── Document passage ──

# Electric potential of electron

1. Jun 9, 2015

### w3dnesday

1. The problem statement, all variables and given/known data

An electron is placed in an xy plane where the electric potential depends on x and y as shown in the figure (the potential does not depend on z). The scale of the vertical axes is set byVs = 500 V. In unit-vector notation, what is the electric force on the electron?
2. Relevant equations

3. The attempt at a solution
I tried evaluating the graph and seeing as it is a straight line for both the x and y components of the E field i was thinking i could get a partial derivative
∂V/∂x=-(-500v/0.4m)=1250N/C
∂V/∂y=-(100V/.4m)=-250N/C
I think this is where i went wrong.

───

**Task brief:**
Copy out the forum thread above about the electric potential of an electron, word for word and in full. The items after the forum thread were drawn from a separate source.

── Recorded information ──

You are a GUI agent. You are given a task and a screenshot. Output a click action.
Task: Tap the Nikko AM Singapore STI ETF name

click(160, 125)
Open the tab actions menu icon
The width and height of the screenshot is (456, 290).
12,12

───

**Answer for this exercise:**
# Electric potential of electron

1. Jun 9, 2015

### w3dnesday

1. The problem statement, all variables and given/known data

An electron is placed in an xy plane where the electric potential depends on x and y as shown in the figure (the potential does not depend on z). The scale of the vertical axes is set byVs = 500 V. In unit-vector notation, what is the electric force on the electron?
2. Relevant equations

3. The attempt at a solution
I tried evaluating the graph and seeing as it is a straight line for both the x and y components of the E field i was thinking i could get a partial derivative
∂V/∂x=-(-500v/0.4m)=1250N/C
∂V/∂y=-(100V/.4m)=-250N/C
I think this is where i went wrong.